The new rules will be stricter than the existing ones in some countries in Europe. MiCA demands “an unprecedented level of transparency from crypto exchanges,” an EU spokesperson said.
Details of the New Legislation in Europe
Under the new legislation, crypto companies must keep the public informed about their pricing process and trading volumes in real-time. They must also settle trades on the same day.
The exchanges must also maintain their own funds, including cryptos, besides funds from customers. The regulation also explicitly prohibits insider trading.
MiCA will also introduce a “universal licensing approach for all EU member states,” making it the world’s most comprehensive legislation, the EU report said.
The MiCA licensing and other rules are “more complex, more sophisticated” than those currently established by the French regulator, Frédéric Montagnon, founder of French blockchain company Arianee.
Some 60 companies are already registered with the French Financial Markets Authority (AMF). However, “if the MiCA makes it mandatory for crypto service providers to get their businesses insured, it will be a headache for the startups in France,” Montagnon added.
Regulation won’t halt in France, however. And It is not surprising that one of the main objectives pursued by the Commission with MiCA is to avoid national regulations that will create a fragmented regulatory framework across the EU. The purpose of MiCA and DORA is to create a harmonized market for crypto assets for 450 million consumers and investors and to boost the development and evolution of crypto assets in the EU, granting the EU the leading role in the regulation of crypto assets.

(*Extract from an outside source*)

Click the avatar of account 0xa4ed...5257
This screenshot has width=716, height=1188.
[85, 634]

Key Objectives of the New Legislation in Europe
Another key objective driving the legislation is the protection of investors and consumers. The Council stated that “MiCA will protect consumers against some of the dangers of investing in crypto assets and help them avoid fraudulent schemes. Crypto asset service providers will now become liable in case they lose investors’ crypto assets”.

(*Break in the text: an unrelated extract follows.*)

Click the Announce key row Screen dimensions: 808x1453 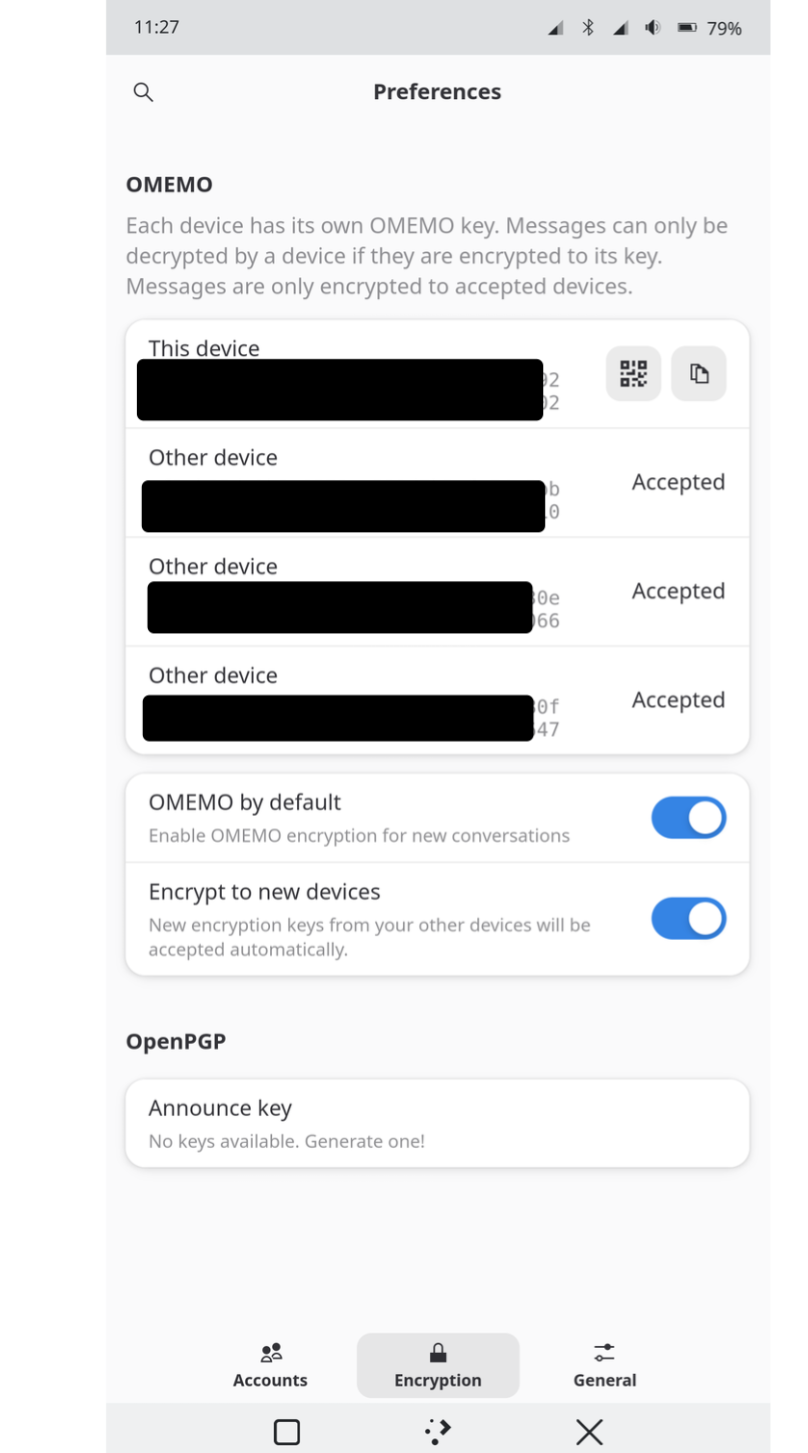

The initiative is ambitious, but there are concerns that legislation, which is drafted to address challenges now, will become quickly outdated given the pace of evolution of this market. Rather than boosting the EU market for crypto assets, the EU regulations could actually become an obstacle to its development.

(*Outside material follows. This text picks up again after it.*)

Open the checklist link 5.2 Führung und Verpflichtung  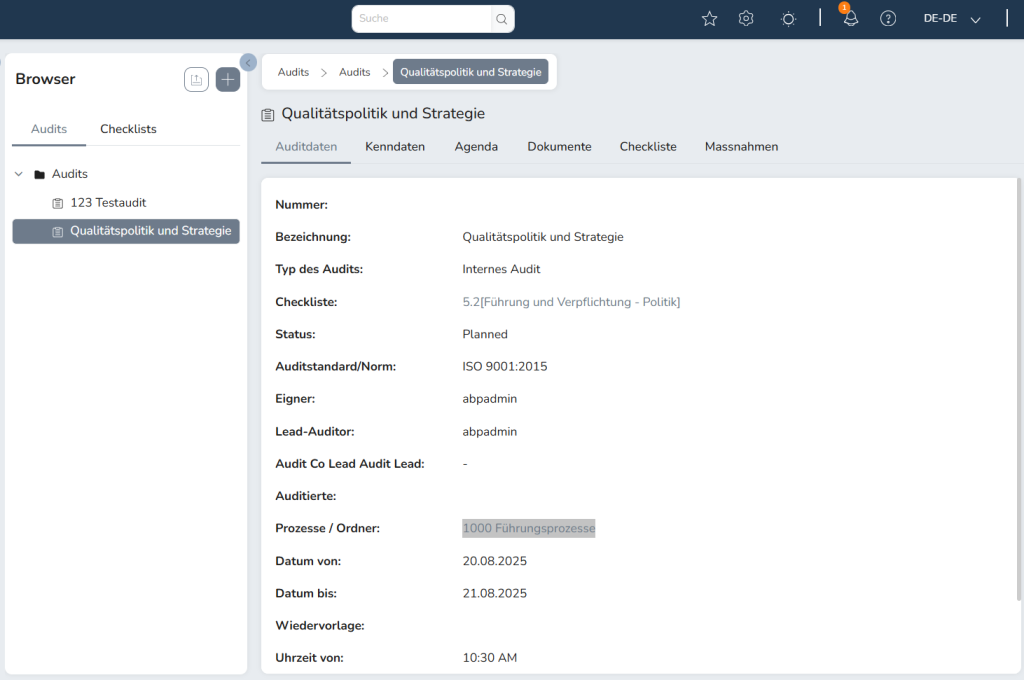point(571,302)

Who and what exactly will fall under the purview of the MiCA? Will others be forced into centralization when the primary goal of crypto is decentralization?
MiCA Separates 3 Types of Crypto Assets
MiCA defines crypto assets as the digital representation of a value or right. These assets may be transferred and stored electronically by using, for instance, digital ledger technology (DLT).
- Utility tokens: These assets provide digital access to a good or service. They’re available on DLT and are only accepted by the issuer of these tokens (e.g., a share of a company);
- Asset-referenced tokens: These are crypto assets aimed at maintaining a stable value. They reference one or more currencies that are legal tender, commodities, other crypto assets, or a combination of those assets.
- E-money tokens: You can use these crypto assets used as payment for a good or service.